● **Problem details**:
Reproduce the forum thread below about working at Amazon word for word, keeping every line, symbol and spelling unchanged.

======== Excerpt to read

The author's sense of self-entitlement is nauseating.

Seriously, slavery? You'd think a humanities student would have at least some
basic perspective of the world.

------
ig1
While there's certainly an issue around working conditions at Amazon and more
broadly with the US social safety net this story doesn't feel "real".

A quick google reveals the authors bio "I taught ESL in South Korea for more
than two years, traveled Asia, been around the Caribbean and zig-zagged the
U.S. I worked at the Chicago Board Options Exchange and the Chicago Brauhau."
\- she also has a degree in Journalism with a focus on news editorial

It seems hard to believe someone with that background would be unable to
figure out things like food stamps.

------
Maro
1\. She went to school to get a not very competitive degree (journalism?) and
unfortunately took out loans to pay for it. It seems she couldn't pay it back,
because later she says "my credit is wrecked".

2\. It turns out she and her combination of a degree is useless, because she
ended up working at Amazon packing boxes.

3\. She hated her job, so she ended up quiting. Good!

4\. I respect that even after it's not her problem, she stands up against poor
working conditions at Amazon by writing articles.

================
======== Exercise data

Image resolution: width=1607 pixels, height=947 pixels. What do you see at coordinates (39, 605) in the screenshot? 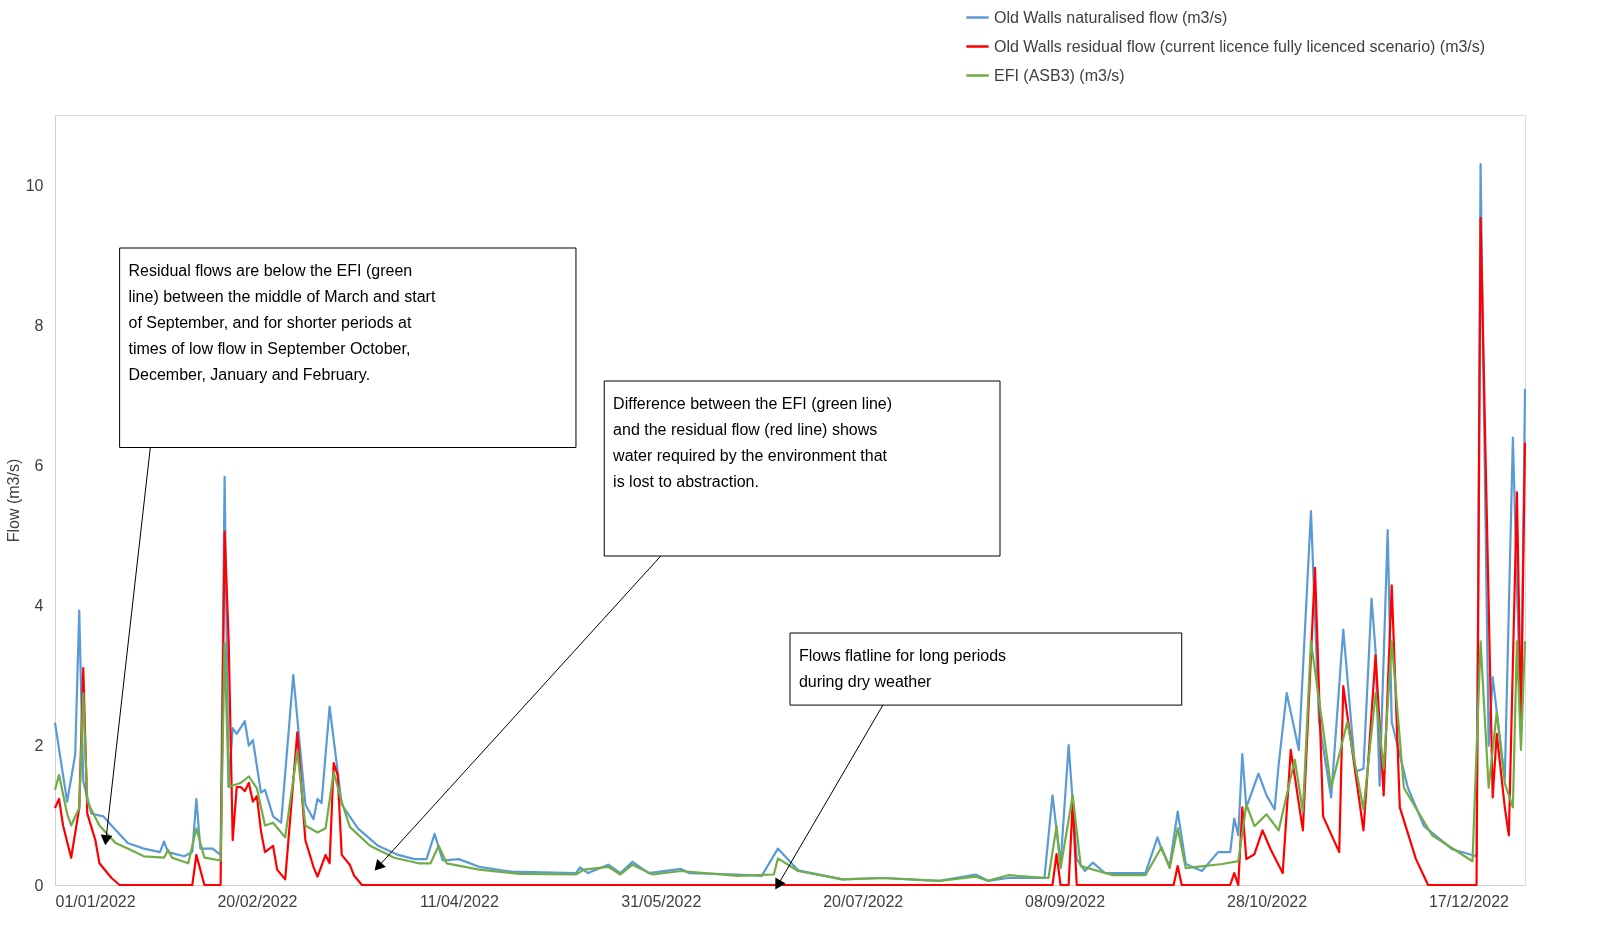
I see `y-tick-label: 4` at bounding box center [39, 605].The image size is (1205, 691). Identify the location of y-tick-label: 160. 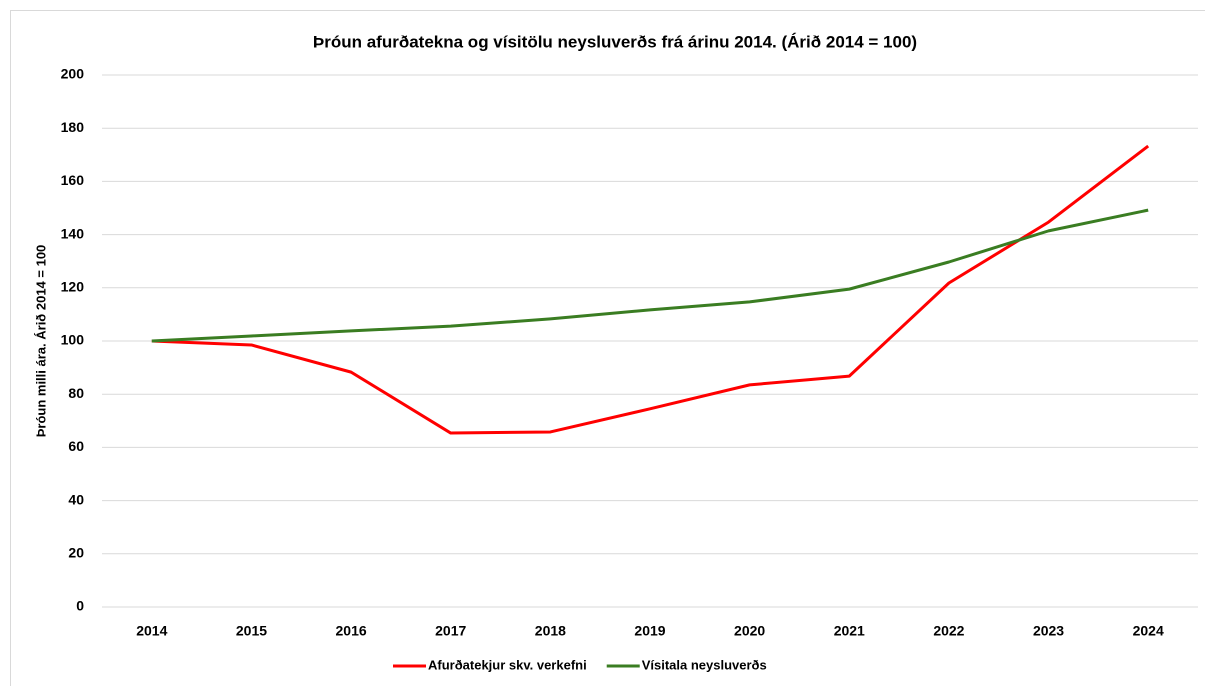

================

● **Result**:
The author's sense of self-entitlement is nauseating.

Seriously, slavery? You'd think a humanities student would have at least some
basic perspective of the world.

------
ig1
While there's certainly an issue around working conditions at Amazon and more
broadly with the US social safety net this story doesn't feel "real".

A quick google reveals the authors bio "I taught ESL in South Korea for more
than two years, traveled Asia, been around the Caribbean and zig-zagged the
U.S. I worked at the Chicago Board Options Exchange and the Chicago Brauhau."
\- she also has a degree in Journalism with a focus on news editorial

It seems hard to believe someone with that background would be unable to
figure out things like food stamps.

------
Maro
1\. She went to school to get a not very competitive degree (journalism?) and
unfortunately took out loans to pay for it. It seems she couldn't pay it back,
because later she says "my credit is wrecked".

2\. It turns out she and her combination of a degree is useless, because she
ended up working at Amazon packing boxes.

3\. She hated her job, so she ended up quiting. Good!

4\. I respect that even after it's not her problem, she stands up against poor
working conditions at Amazon by writing articles.